What could this mean for that galaxy far, far away? Well, maybe a massive “Star Wars trilogy-of-trilogies” Blu-ray box set one day, assuming we’re still watching Blu-rays then and not downloading the films straight into our brains. Also, as one Star Wars-addled peer of mine pined, there’s the possibility that we could soon hear the iconic 20th Century Fox fanfare in front of future Star Wars movies—a callback to the franchise’s olden, golden days.

Disney also bought Marvel back in 2009 for $4 billion, just when Marvel’s cinematic universe was supercharging. But by then, Marvel had already sold lots of its most popular assets to other licensees—including the X-Men, the Fantastic Four and Deadpool (technically an X-Man, apparently) to 20th Century Fox. The deal theoretically brings all those characters under the Disney/Marvel fold again, opening the door for a seriously packed Avengers-like movie in the future.

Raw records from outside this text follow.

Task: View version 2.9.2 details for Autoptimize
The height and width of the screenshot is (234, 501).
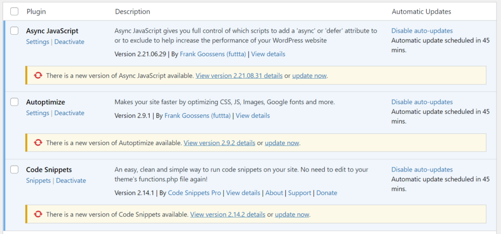Action: click(x=219, y=143)
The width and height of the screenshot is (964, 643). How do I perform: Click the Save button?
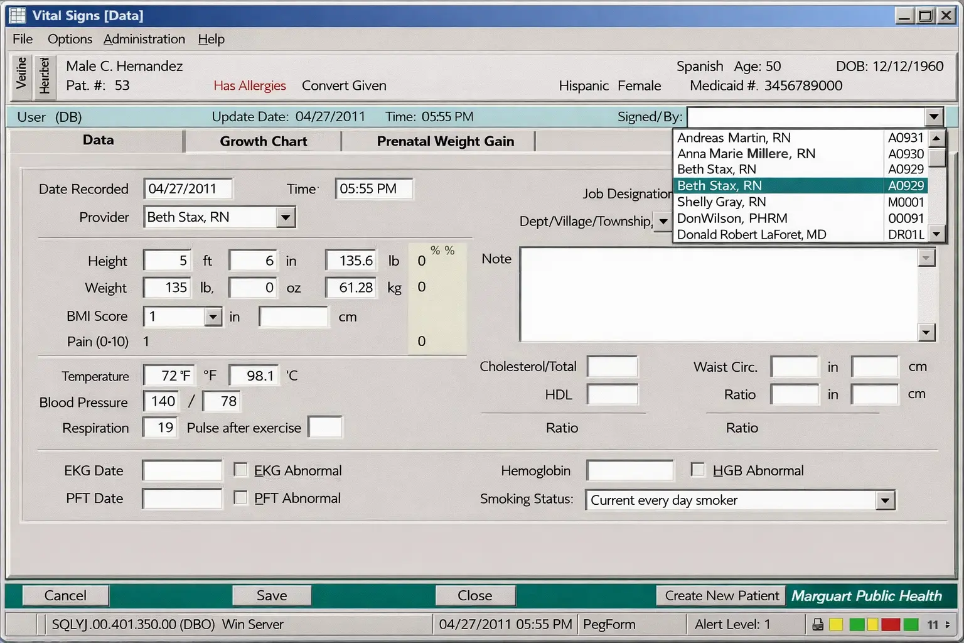271,595

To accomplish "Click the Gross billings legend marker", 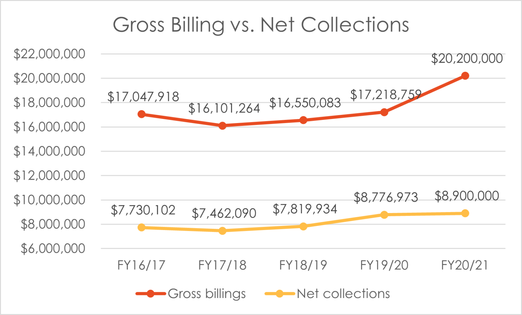I will (151, 294).
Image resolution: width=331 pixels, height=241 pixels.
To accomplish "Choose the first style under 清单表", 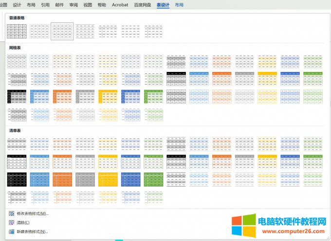I will pyautogui.click(x=17, y=143).
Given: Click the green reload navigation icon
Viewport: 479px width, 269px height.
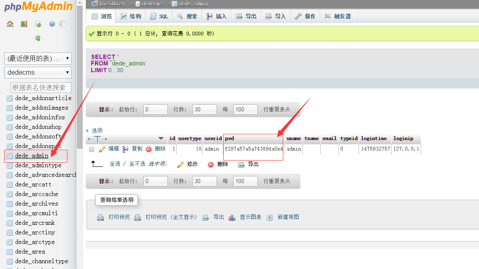Looking at the screenshot, I should pos(38,38).
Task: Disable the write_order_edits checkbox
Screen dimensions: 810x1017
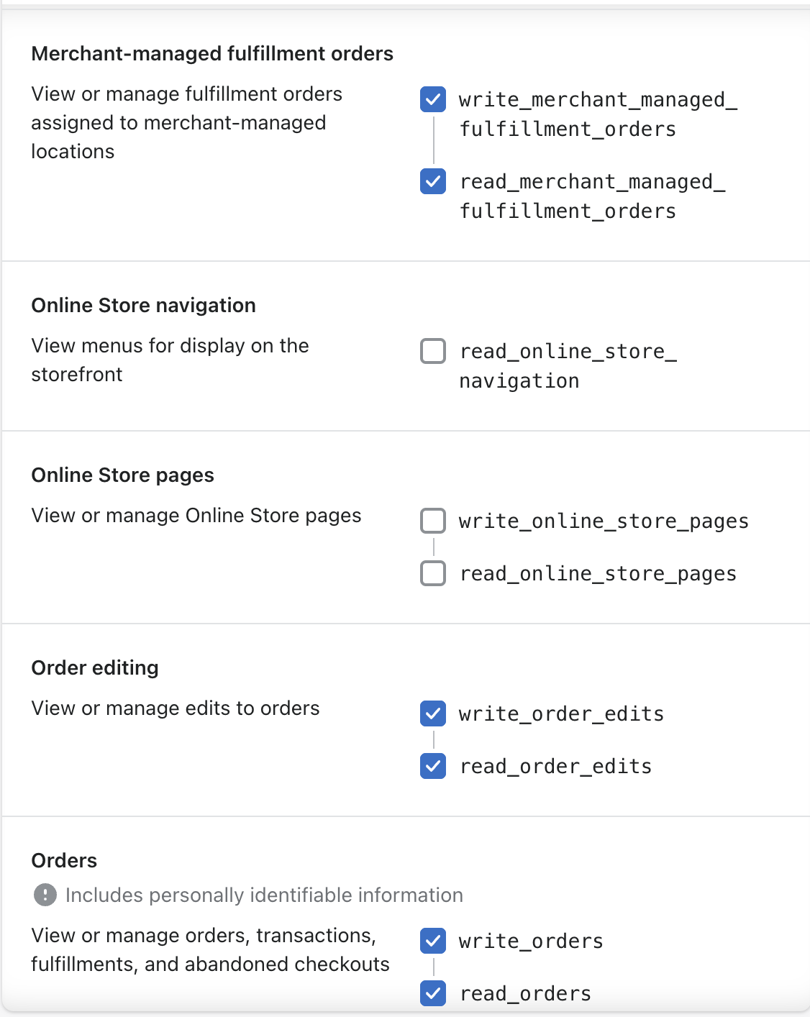Action: [x=433, y=713]
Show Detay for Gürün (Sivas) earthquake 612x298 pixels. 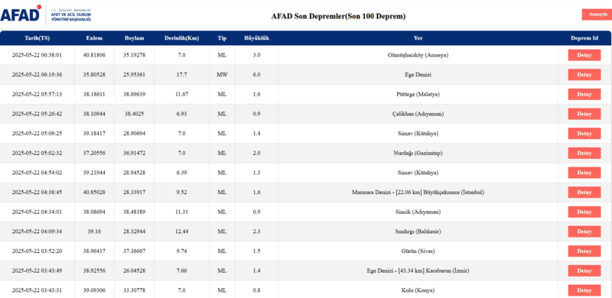(584, 251)
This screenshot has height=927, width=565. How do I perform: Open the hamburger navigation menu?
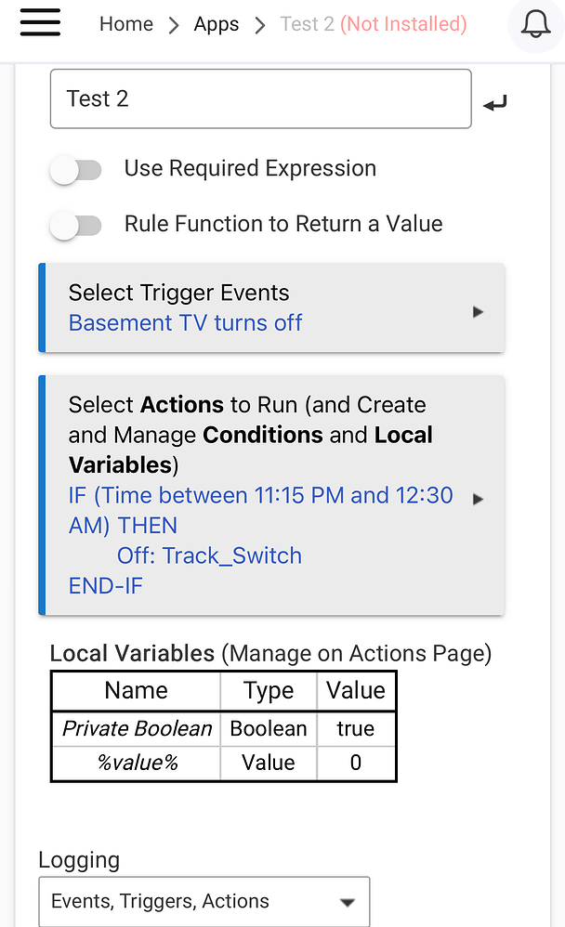pyautogui.click(x=39, y=24)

But don’t get your hopes up for a movie anytime soon. Fox already has a few X-Men films in the pipeline, so an Avengers/X-Men/Fantastic Four mash-up won’t likely happen until Robert Downey Jr. is about 85.

And while Disney was already building theme parks based on James Cameron’s movie Avatar, it now owns the rights to the theoretically lucrative property outright—including the rumored 237 Avatar movies Cameron has mapped out.

What’s not included? Most of 21st Century Fox’s television stuff, including the Fox broadcast network, Fox News, and the Fox sports channels. Mickey won’t be co-hosting Fox and Friends anytime soon.

What does this mean for families? That’s anyone’s guess, I suppose. It’ll be interesting to see how Disney melds (if it does) its new, edgier, sometimes R-rated superheroes like Deadpool with its more family-friendly stable of superheroes. Will Deadpool watch his language? Or will Captain America start using the F-word?

And I can’t help but wonder whether Disney might be subject to future, existential lawsuits—guilty of monopolizing all our childhood memories.

Whatever the upshot of it all, we’ll watch what happens together. And Plugged In will report it all the way.